Coefficients: The y-intercept here is about -17.58, and the slope is about 3.93. Both are significant (P<0.05), with the slope being very significant (P almost 0). As for the standard error part, there is a fair bit of variability in the intercept estimate, and not too much is the slope esitmate; it’s usually good to see values for the esitmates of around 5-10X the standard error. What the significance and standard error together tell us is that the measurement of the slope is pretty reliable, and that the measure of intercept isn’t perfect but still okay.
Residual Standard Error: This tells us how well the models fits the data. The (adjusted) R-squared, a measurement of how well the data fits the regression line, is 0.64 which indicates that the regression fits the data moderately well, and can explain 64% of the variabilitiy in that data.
Residuals analysis
Below, we will examine the residual values (the difference between the datapoints and the regression line)
There is no clear trend in the residuals, which indicate they are probably somewhat random (which is good in terms of our model). However, the spread does increase towards the higher speeds, which indicates our model may in this case be slightly better off if we transformed one of the variables.
Below is a histogram of the residuals.
The residuals seem passibly normally distributed, although they are a little right skewed, which suggests that positive residuals tend to be of greater magnitude than the lower ones. If you look at the residuals plot from before you can see that the positive residuals are more widely distributed.

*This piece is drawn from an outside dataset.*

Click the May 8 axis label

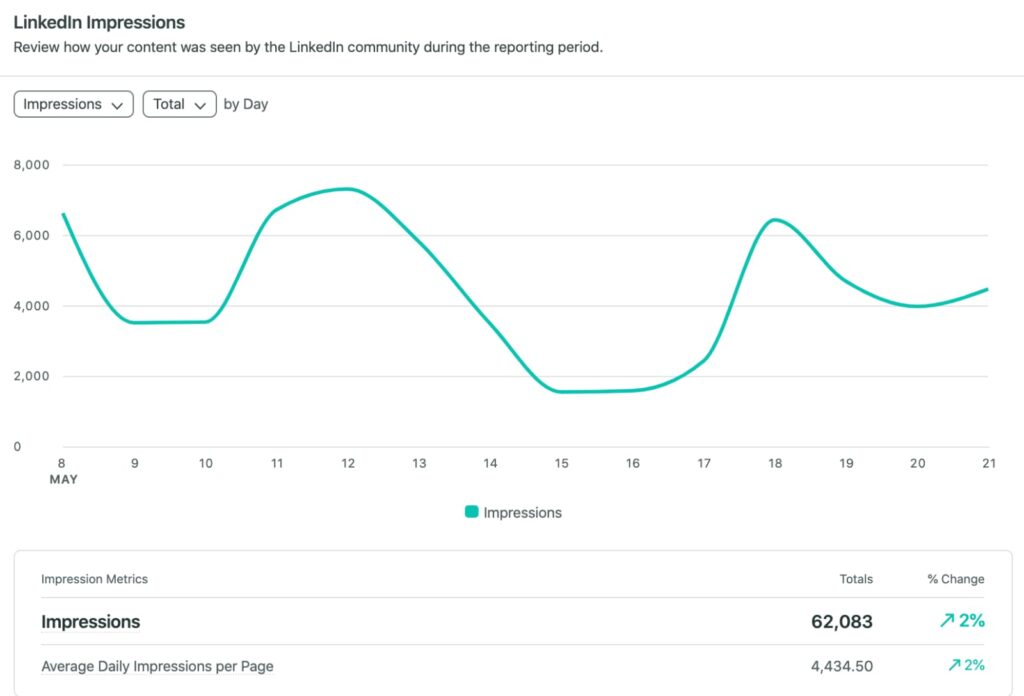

Below is a normal Q-Q Plot
Although there is a small divergence at either end, the data fits the qqline fairly well. This indicates that the data likely does come from a distribution that is approximately normal, although maybe a little skewed. Given that the data set is smallish (n=50), and that Q-Q plots are somewhat subjective, I’d say that the residuals appear fairly normal.
Conclusions
Linear regression appears to be an acceptable approach for modeling the stopping distance for a car in this dataset to the speed of the car. Transforming one of the variables and-or adding a squared term to the model may lead to a better fit, but overall the linear model used here achived a respectible fit (ajusted r-squared = 0.64), and adequitely met the assumptions for linear regression.
If one were to give me a speed, I would be fairly confident in providing a rough stopping distance with this model for speeds under 25. Above that I’d be wary of unrecognized (maybe squared) relationships having more sway than this model shows, given the data used here has a maximum speed of 25.